Design Inconsistencies



It is normal and to be expected that different stake holders in a company will have different ideas on how a product should be designed or implemented. QA should not be in the business of arbitrating or evaluating conflicting designs. The responsibility of QA is to ascertain a design, specification, or feature; and write plans and cases to test it. Conflicting and contradictory designs mean cases that conflict and possibly contradictory bug reports. The job for QA is to write the test cases and run the tests. If there are failures or issues the job is to write the bug and run it through the process of bug scrubs. This creates a forum and process for orderly resolution of conflicting and contradictory designs.


Write a lot of bugs



While this may seem self-evident, it is important for test engineers and managers to develop a mind-set of writing as many bugs as possible. Any issue, seemingly trivial or severe, should be written up. If there is a question of whether an issue should be written up, then write the bug and let a good quality assurance process will help manage the issues.
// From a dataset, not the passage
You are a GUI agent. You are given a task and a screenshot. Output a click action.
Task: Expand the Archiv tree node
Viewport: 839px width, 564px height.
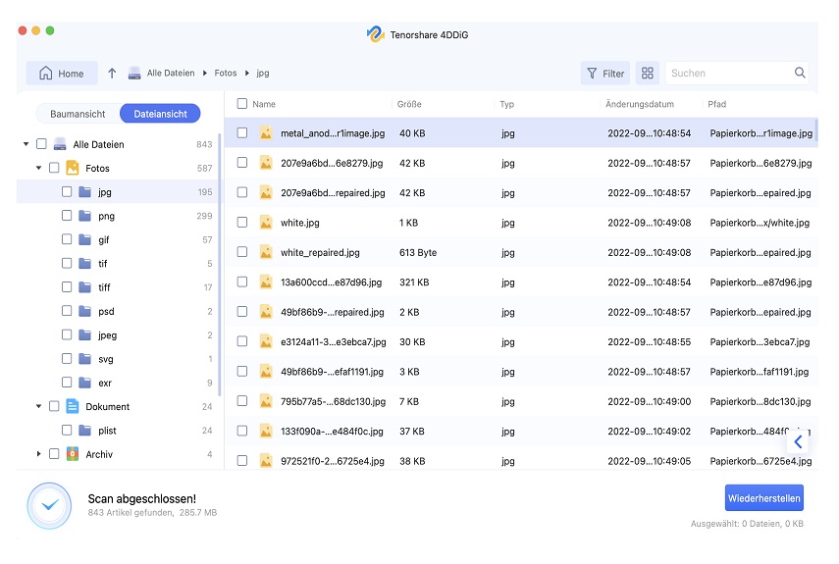(x=39, y=454)
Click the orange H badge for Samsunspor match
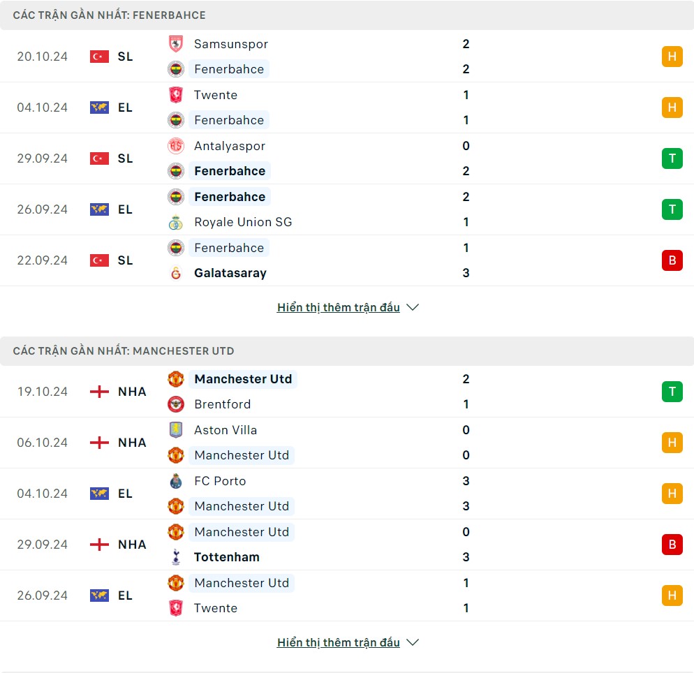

Some managers complain about trivial bugs or place too much emphasis on the value of finding critical bugs. If a team is not writing lots of bugs then something is wrong, even if the product under test is mature and stable. Trivial bugs sometimes mask more severe underlying issues. Bug trackers allow assigning severity and priority to issues. This allows trivial issues to take care of themselves and not annoy managers who should be focused more on issues other than an abundance of trivial issues. The golden ration of  bugs in QA is 4: 2: 1. For every four trivial issues there are two moderate issues and one that is critical.


If you work the system, the system works for you



The processes and strategies described in this paper can and will work effectively if a reasonable QA process is followed. This simply means writing, documenting, and substantiating good bug reports; and an orderly process for periodic bug scrubs. Bug tracker software must allow for assignment of priority and severity, communicating bug details and summary reports to key players, and regular participation by key players in scrubbing bugs, assigning work, and arbitrating design differences.  


Summary and Conclusions



This paper explains a strategy for developing test cases and testing a technology product. Key elements of this test strategy are to make it work, fail, start and restart, and run perpetually; measure performance, and compare actual and intended behaviors against four different standards.


Customer complaints, problem history, and forensics are useful information resources for developing test strategy and isolating errors. Stress testing is conspicuously absent from this strategy because it has limited value. Design documentation in a normal company is typically incomplete and quality assurance is responsible for filling the information gaps that are needed to develop strategy and cases.


The strategies described in this paper are effective if normal and customary QA processes is followed: Using a bug tracker to manage issues, logging bugs, reporting and communication, participation by all stake holders, thoughtful assignment of priority and severity to issues, and attending bug scrubs to make decisions and arbitrate potentially divergent designs.